Sept 23 Friday - Two days before our 3rd Monthsary

I tried my best not to think about it, but I couldn't shake off this feeling. I have also seen changes in Mew's behaviors for the past few days. I don't know how I should react to this. Yes, he is the same in terms of his attention to me. Still, the same that will always say he loves me, but there is something different with Mew. I always find him thinking so deeply that I must shout at him just to get his attention again. I can tell that he has been hiding something from me. I tried asking him, but he always said it's nothing and I'm just imagining things.

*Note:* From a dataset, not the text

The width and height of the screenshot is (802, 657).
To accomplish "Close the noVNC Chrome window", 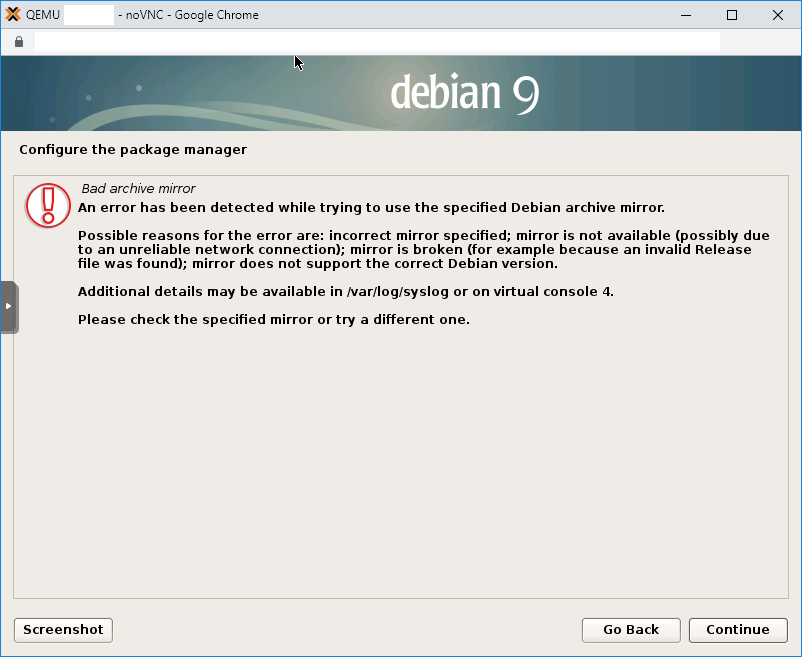I will point(778,15).
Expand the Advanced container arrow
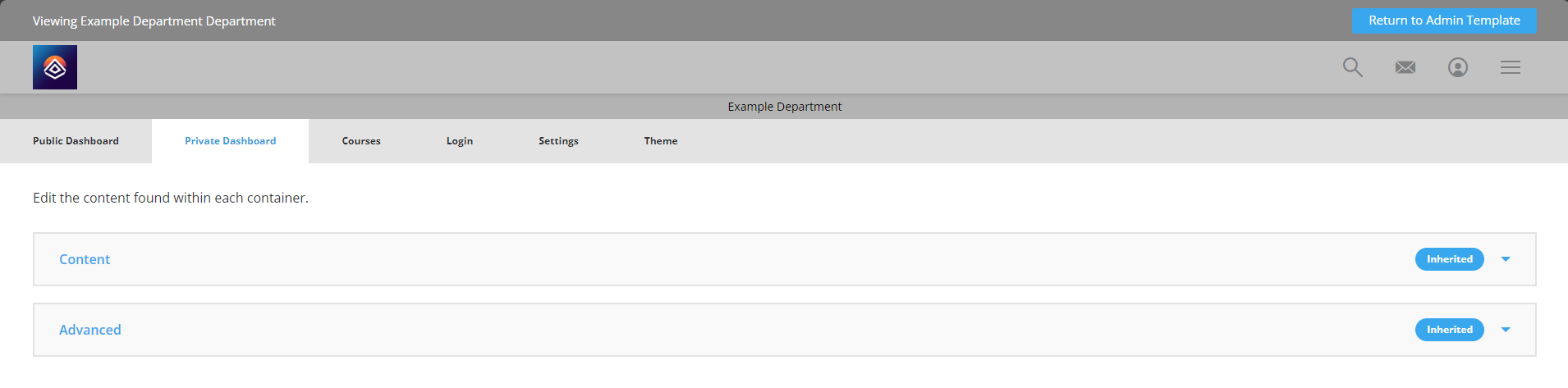 point(1506,330)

But I know what I'm seeing! Sometimes, Mew will also go somewhere I don't know. It's been four days that we are not together when going home from work. Mew will always say that he must do something and ask me to just wait for him. I also saw him talking to someone on the phone, and maybe it was Sophia! Fuck! I don't like what is becoming of me! I'm becoming this paranoid person that always afraid of Mew's actions.

He looked so happy whenever he was on the call. I always hear them talking random stuff, laughing, and joking. Yesterday he even ignored me just because he was still talking to Sophia. Am I missing something? Am I overdramatic again?

We haven't been able to have sex for four days! Imagine that! Four fucking days! That horny guy was able to do that. I should be happy, right? Finally, I can have a little time to myself, but how can I do that when he is acting this way to me?

Yesterday, I ignored and let go of all my pride and tried to seduce him into having sex with me, but he just said he was so tired, which is true, but he had never done this before, no matter how tired he was!

Even though he was weary about work, he would never say no to our intimate moments. He is always the one who always initiates it, but I was so shocked that he could say no to me. To me! Who is his boyfriend? His boyfriend never tried to seduce him into doing it. It was always him who always asked me to do it. What change? Is he bored with me already? Did he realize that he doesn't want me anymore? I'm frustrated now!

That night, when he was asleep, I went to our restroom and cried all the hurt feelings I'd been trying to surface and ignore for the past few days. I don't know what I did! I don't want to lose him, but can I hold on to him? If in the first place, I'm the one who falls first, and I'm the one who gives myself first. I don't know what I will do if I lose him. I don't want to doubt him. I don't want to think that he is doing something behind my back. I don't want to lose my faith in him. I love him so much. Argh! It's so frustrating!

That is why I am here at our office, waiting for him to return from a meeting. I'm done today, so I would like to ask him to have dinner with me. A date, maybe? Maybe it will help us fix whatever was broken between us. Perhaps this is what we need to bring back the spark. I'm so desperate now. I don't care about my pride or ego anymore. I can't lose him. I need to do everything to make you stay with me. I already lost him once. I can't do it anymore.